The invention relates to the technical field of information extraction, in particular to a method for extracting key information of a punctuation mark based on a pre-training model and BiLatticeLSTM. The method comprises the following steps: s100: acquiring a plurality of bidding documents and preprocessing the bidding documents to generate a data set; s200: inputting the data set into a Bert model for pre-training, and learning semantic information of a bidding document to obtain a BidBiert pre-training model S300: the key information in the data set is marked and then is input into a BidBiert model, so that a word vector of each word in the mark document and a word vector of each word related to the key information are obtained; s400: extracting feature vectors required by key information identification in a tagbook file according to the word vectors and the word vectors, and decoding the feature vectors through a conditional random field to obtain an optimal parameter model; s500: and (5) performing iterative training to obtain a final model for extracting the key information of the bidding documents. The accuracy and efficiency of extracting the key information of the bidding documents can be improved.

Description

Method for extracting key information of bidding documents based on pre-training model and BiLatticeLSTM
Technical Field
The invention relates to the technical field of information extraction, in particular to a method for extracting key information of a punctuation mark based on a pre-training model and BiLatticeLSTM.
Background
The bidding document is a document which is compiled by a bidding issuing unit or a consignment design unit and provides the bidder with requirements of main technology, quality, construction period and the like of the project. There are some important information in the bidding document, such as more than 30 items of key information, such as project name, bidding unit, winning amount, bidding deadline, etc., which are of great interest. At present, the effective way of searching the key information in the bidding document is a way of manual copy and paste and rule extraction.

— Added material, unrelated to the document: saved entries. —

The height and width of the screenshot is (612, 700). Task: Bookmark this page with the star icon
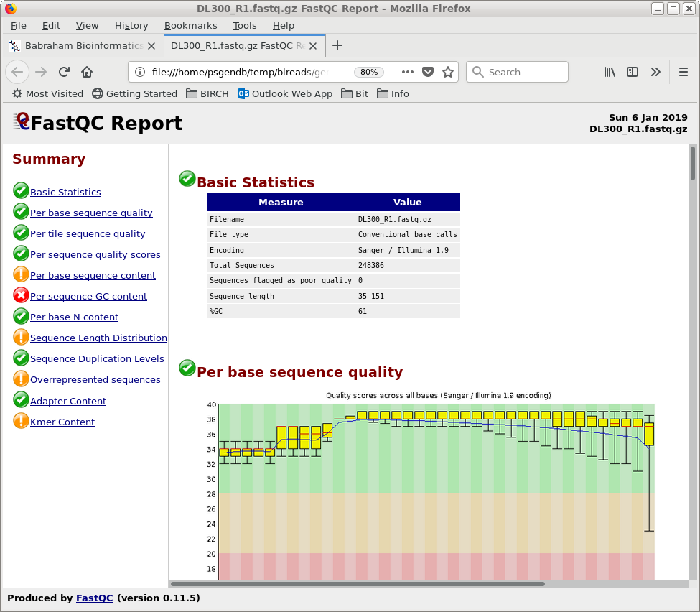[x=448, y=72]
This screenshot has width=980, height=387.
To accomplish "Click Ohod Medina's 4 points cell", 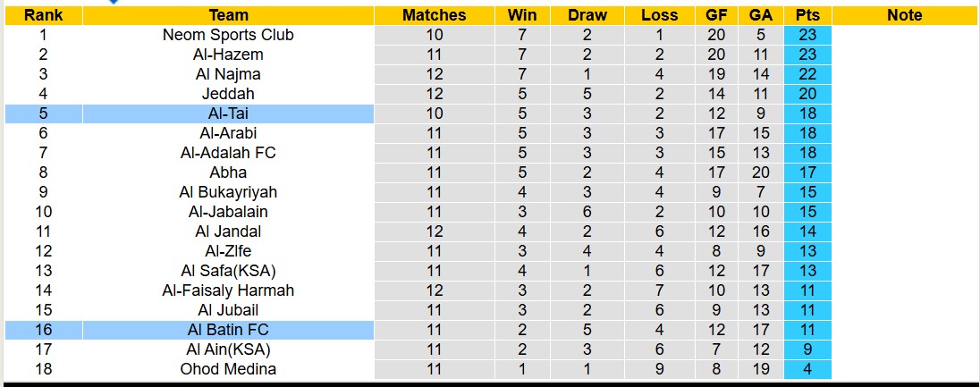I will (807, 369).
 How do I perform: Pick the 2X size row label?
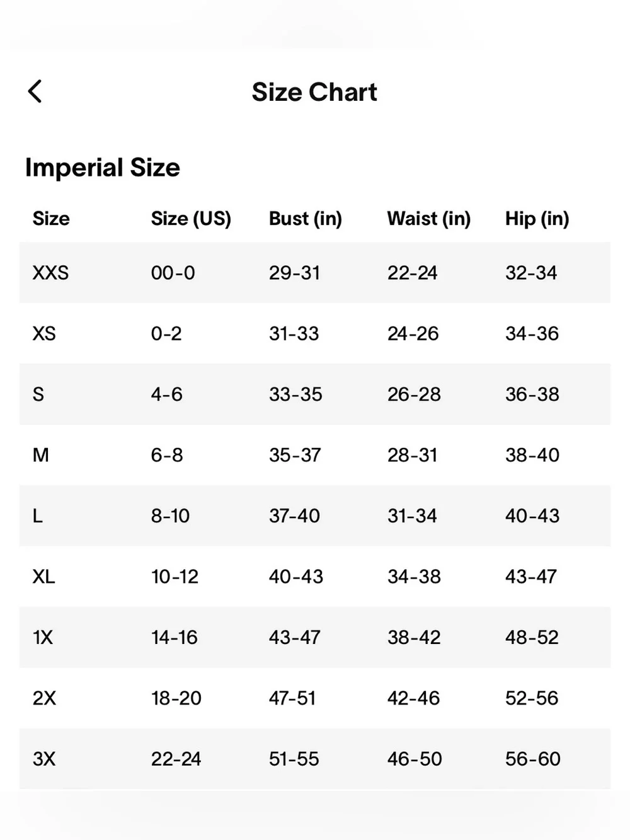coord(45,698)
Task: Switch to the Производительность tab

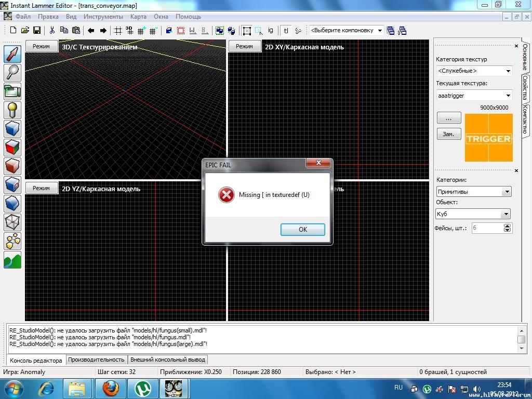Action: 97,360
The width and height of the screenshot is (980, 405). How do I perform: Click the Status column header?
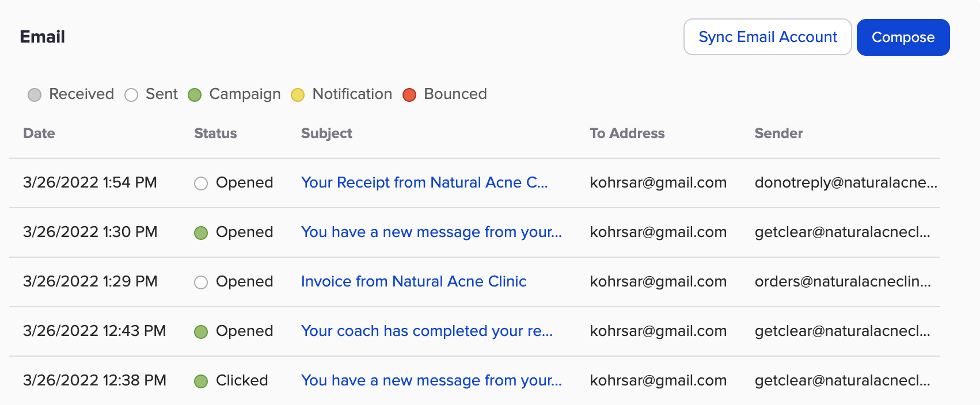tap(215, 133)
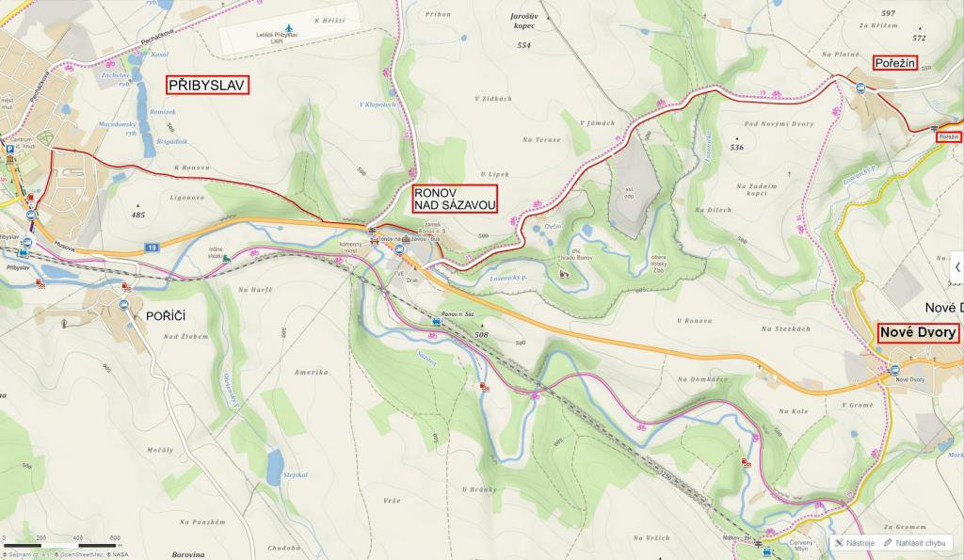Click the map distance scale bar
This screenshot has width=964, height=560.
coord(60,545)
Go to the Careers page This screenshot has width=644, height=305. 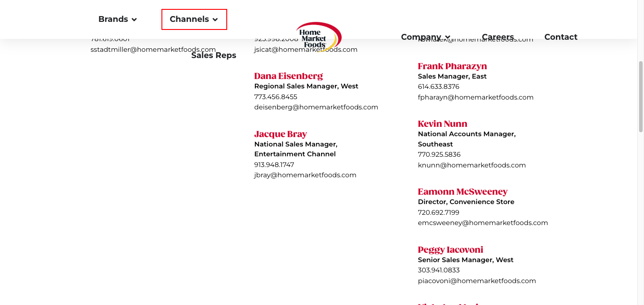[498, 37]
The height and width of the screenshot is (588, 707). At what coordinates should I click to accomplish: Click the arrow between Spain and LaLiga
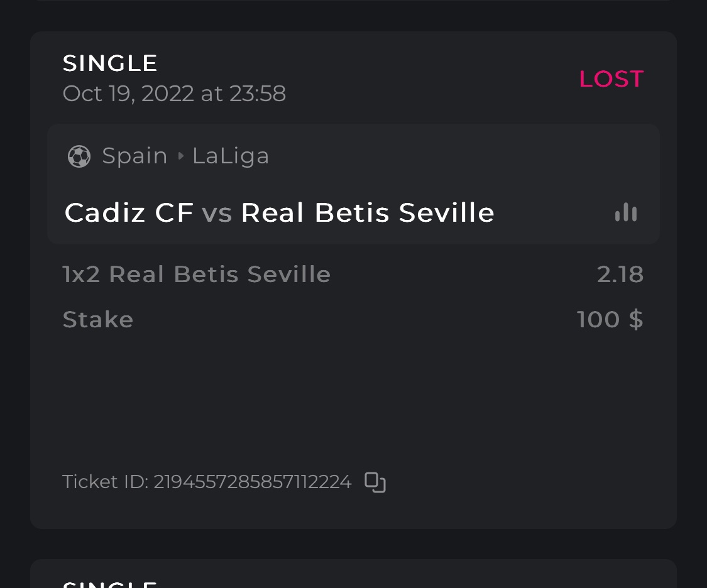[x=181, y=156]

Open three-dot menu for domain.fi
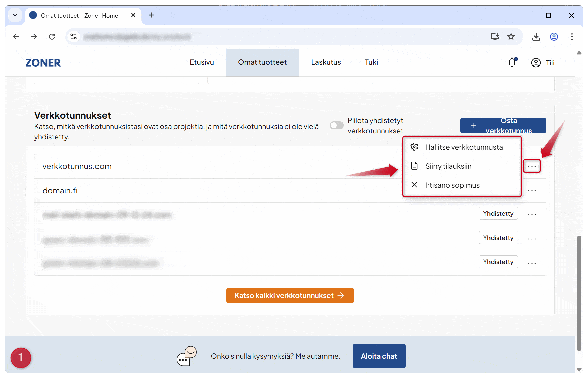pos(532,190)
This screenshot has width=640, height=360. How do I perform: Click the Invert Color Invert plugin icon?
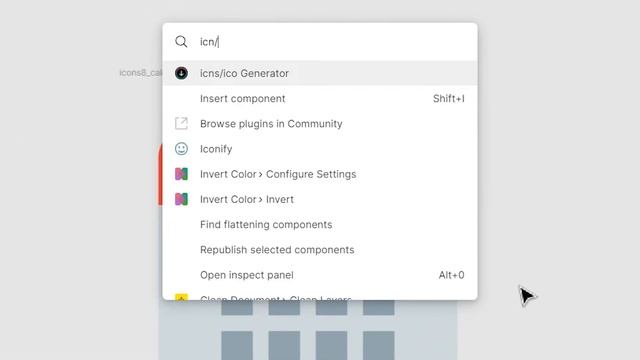181,199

However, when the engineering project is ordered or the goods are purchased, the engineering project is usually released at a plurality of sites, and has the characteristics of no fixed template, unstructured data, various document forms (Word, PDF, HTML, scanned pictures and the like), the artificial mode is time-consuming and labor-consuming, the engineering project can be completed only by experienced workers, a large number of rules are required to be configured by specific personnel for rule extraction, and the boundary of an extraction result is fuzzy, so that the information extraction effect is not ideal, the adaptability to different documents is poor, semantic information cannot be obtained from a large number of labels in the prior art, and therefore, some semantic ambiguous key information is difficult to extract correctly.
Disclosure of Invention
The technical problem solved by the invention is to provide a method for extracting the key information of the bidding document based on a pre-training model and BiLatticeLSTM, which can improve the accuracy and efficiency of extracting the key information of the bidding document.

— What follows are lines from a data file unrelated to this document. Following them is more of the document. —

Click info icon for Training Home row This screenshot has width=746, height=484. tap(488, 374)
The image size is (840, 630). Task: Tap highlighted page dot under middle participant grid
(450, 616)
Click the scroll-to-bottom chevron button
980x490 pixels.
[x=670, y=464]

The basic scheme provided by the invention is as follows: a method for extracting key information of a bidding document based on a pre-training model and BiLatticeLSTM comprises the following steps:
s100: acquiring a plurality of bidding documents, preprocessing, extracting text information and generating a data set;
s200: inputting the data set into a Bert model for pre-training, and learning semantic information of a bidding document to obtain a BidBiert pre-training model;
s300: the key information in the data set is marked and then is input into a BidBiert model, so that a word vector of each word in the mark document and a word vector of each word related to the key information are obtained;
s400: extracting feature vectors required by key information identification in a tagbook file according to the word vectors and the word vectors, and decoding the feature vectors through a conditional random field to obtain an optimal parameter model;
s500: and (5) performing iterative training to obtain a final model for extracting the key information of the bidding documents.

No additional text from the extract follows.